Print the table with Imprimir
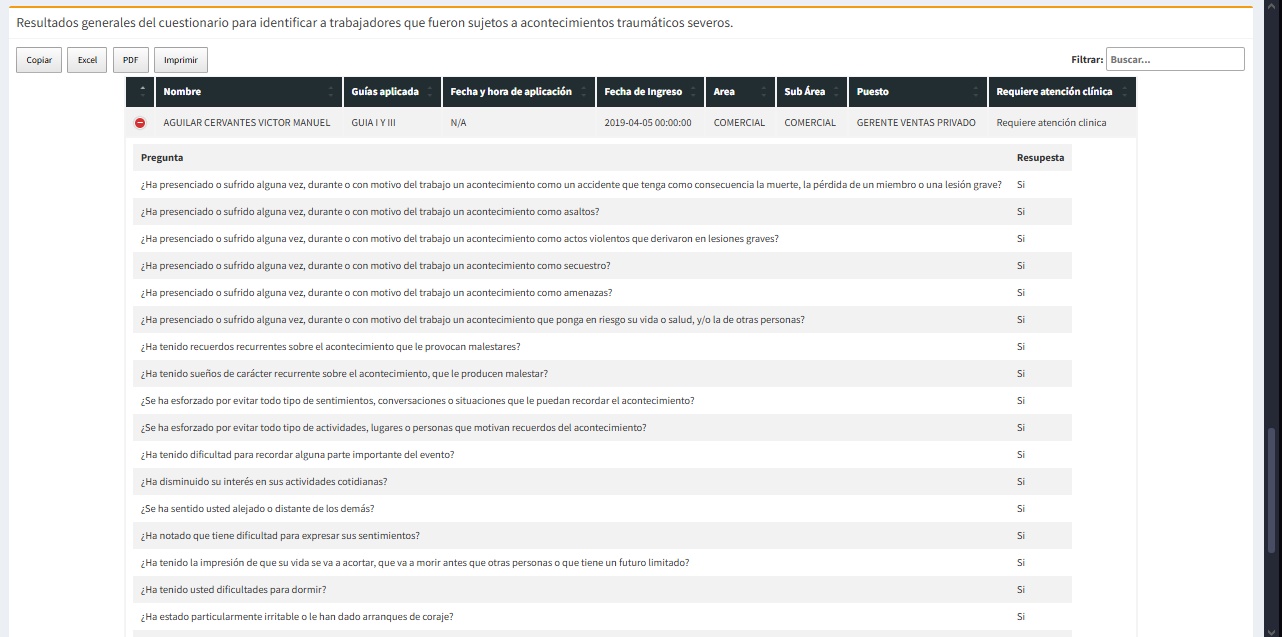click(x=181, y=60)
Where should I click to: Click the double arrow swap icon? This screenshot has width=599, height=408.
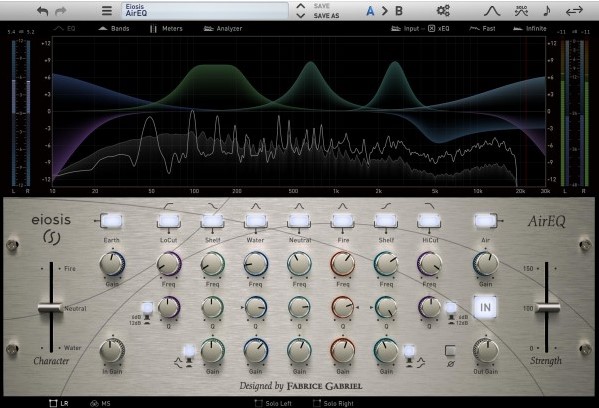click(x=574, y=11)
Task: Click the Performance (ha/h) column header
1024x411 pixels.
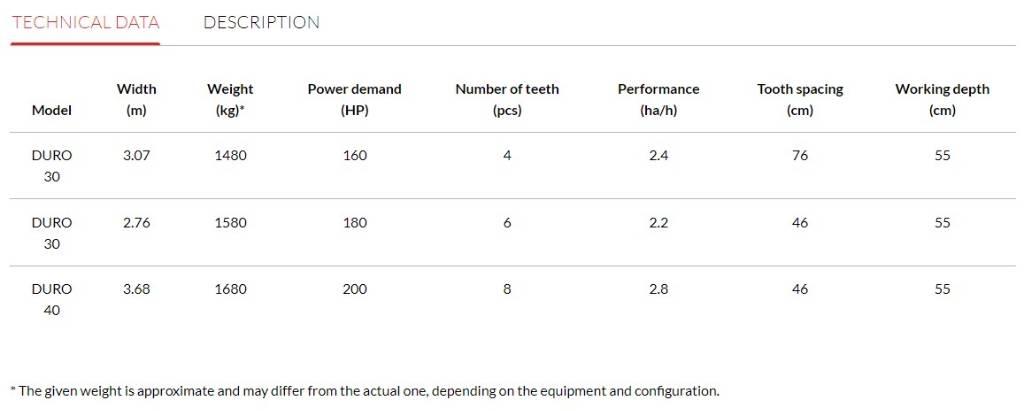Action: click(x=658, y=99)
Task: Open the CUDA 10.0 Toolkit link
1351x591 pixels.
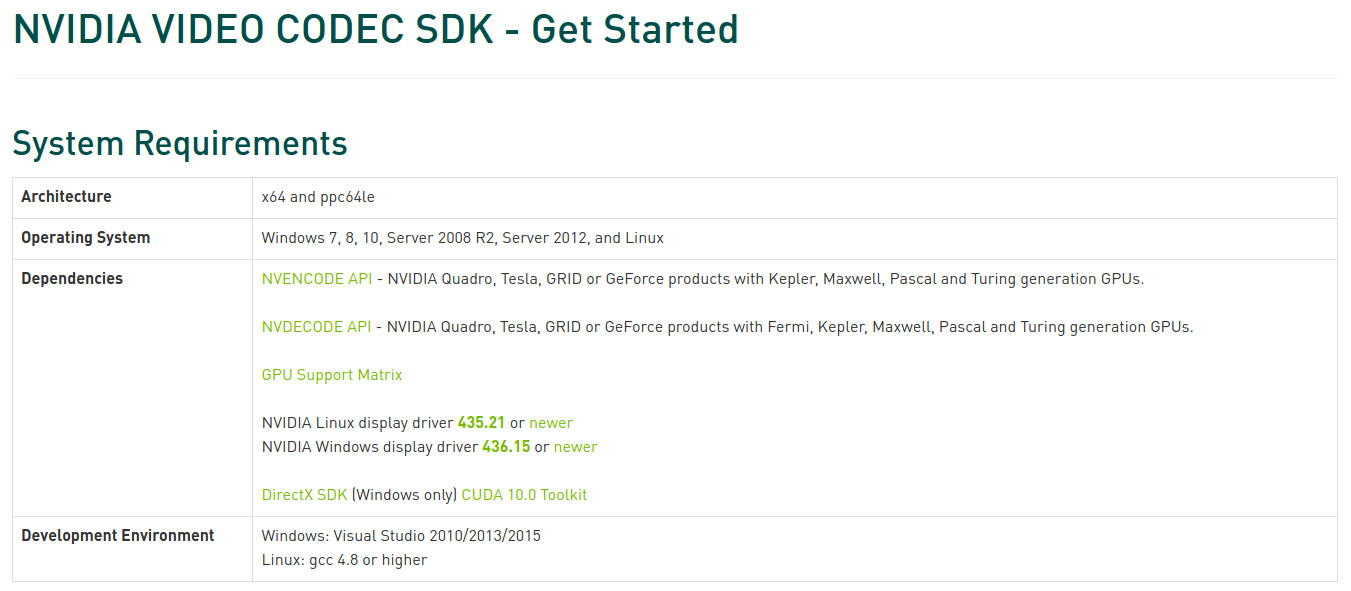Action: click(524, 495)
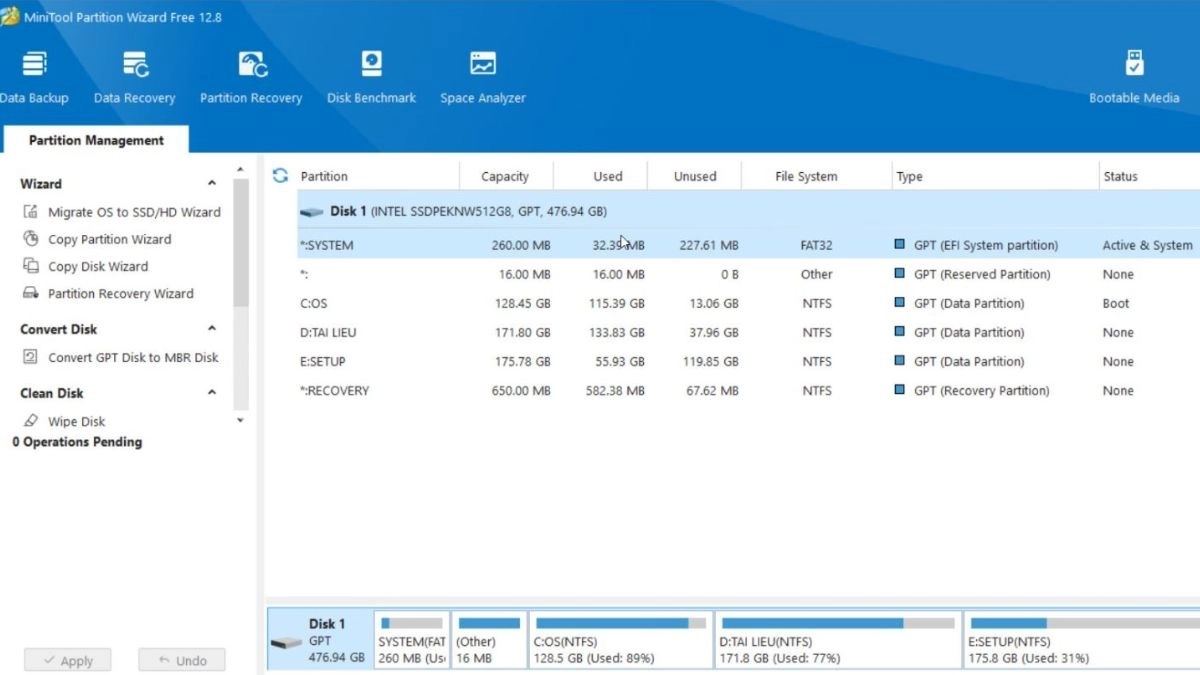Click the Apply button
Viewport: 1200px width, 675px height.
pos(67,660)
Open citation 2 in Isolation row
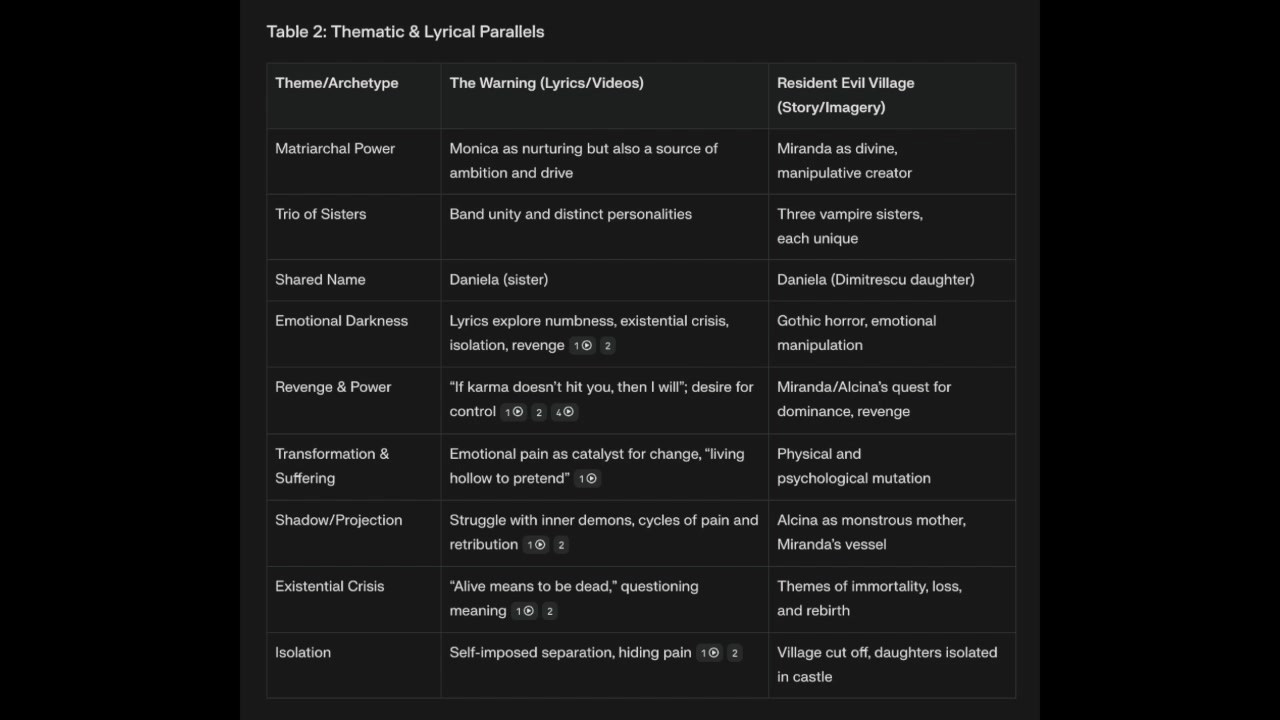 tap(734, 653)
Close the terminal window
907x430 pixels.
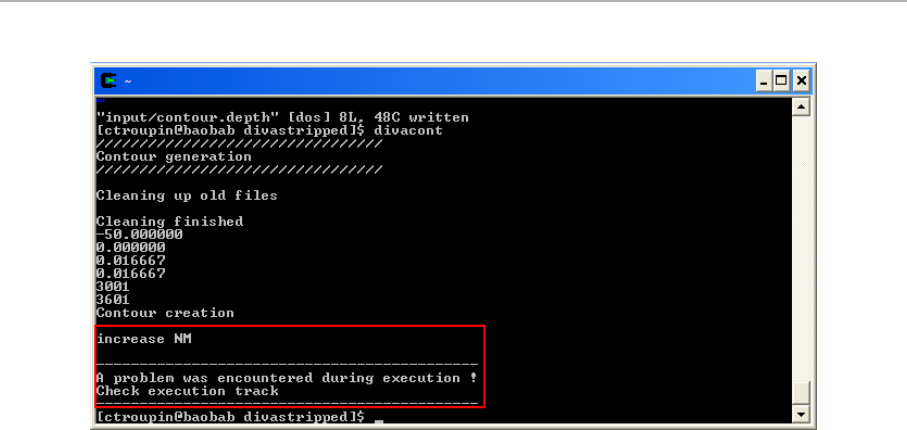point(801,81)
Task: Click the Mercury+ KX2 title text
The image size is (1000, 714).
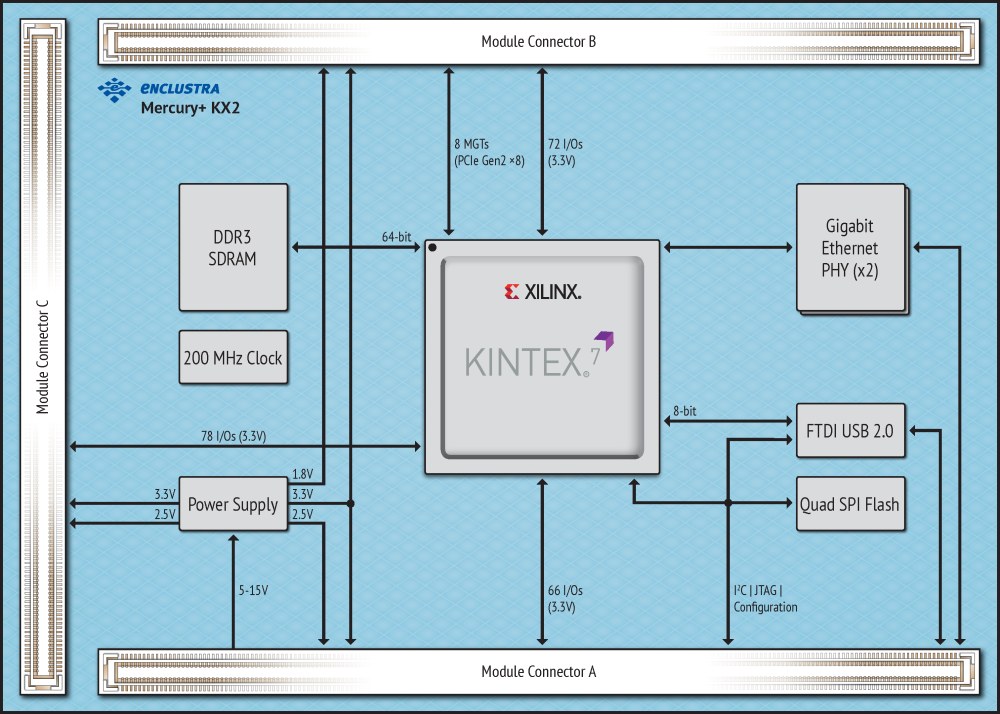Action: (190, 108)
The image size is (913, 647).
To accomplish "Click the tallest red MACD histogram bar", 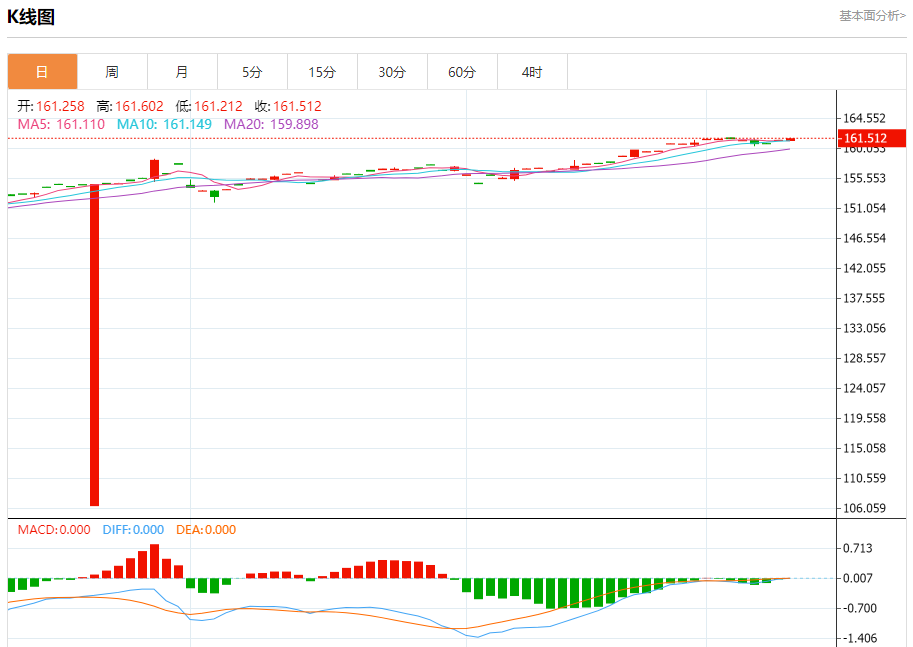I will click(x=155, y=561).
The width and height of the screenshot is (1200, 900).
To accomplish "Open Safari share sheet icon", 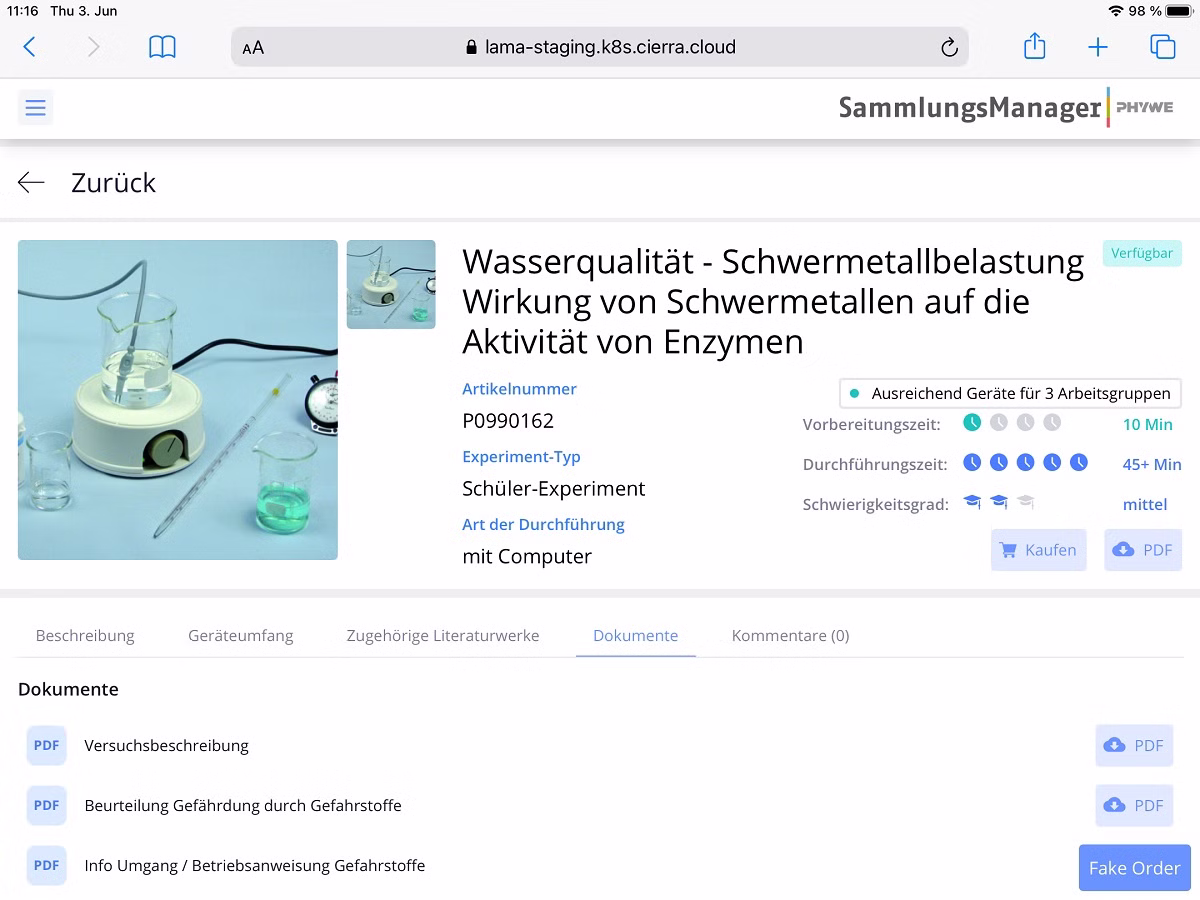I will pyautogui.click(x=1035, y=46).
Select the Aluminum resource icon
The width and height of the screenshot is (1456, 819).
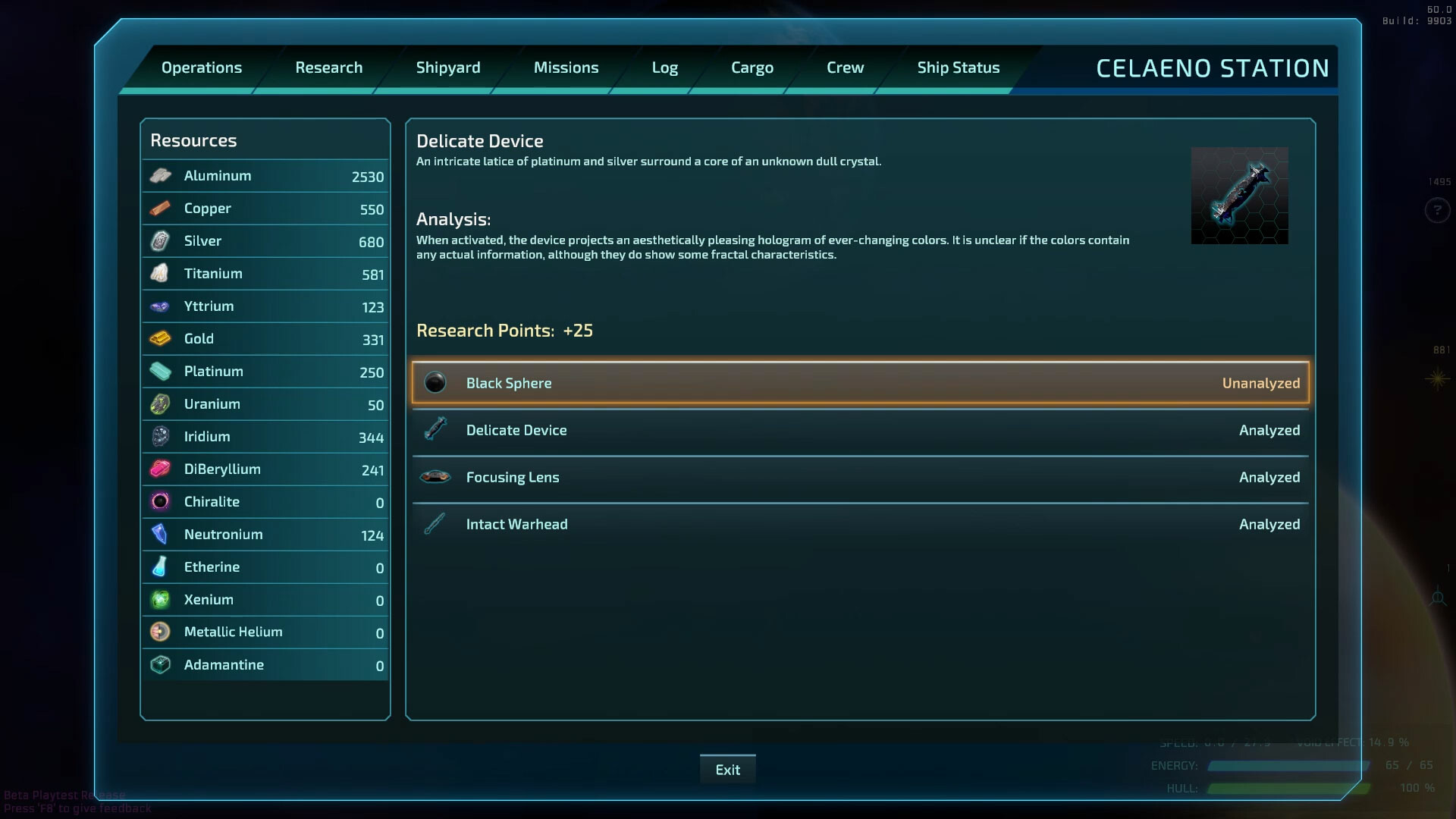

* **AIM OF THE EXERCISE**
State only how many lines above contain "Task".

* **SOLVED PROBLEM**
3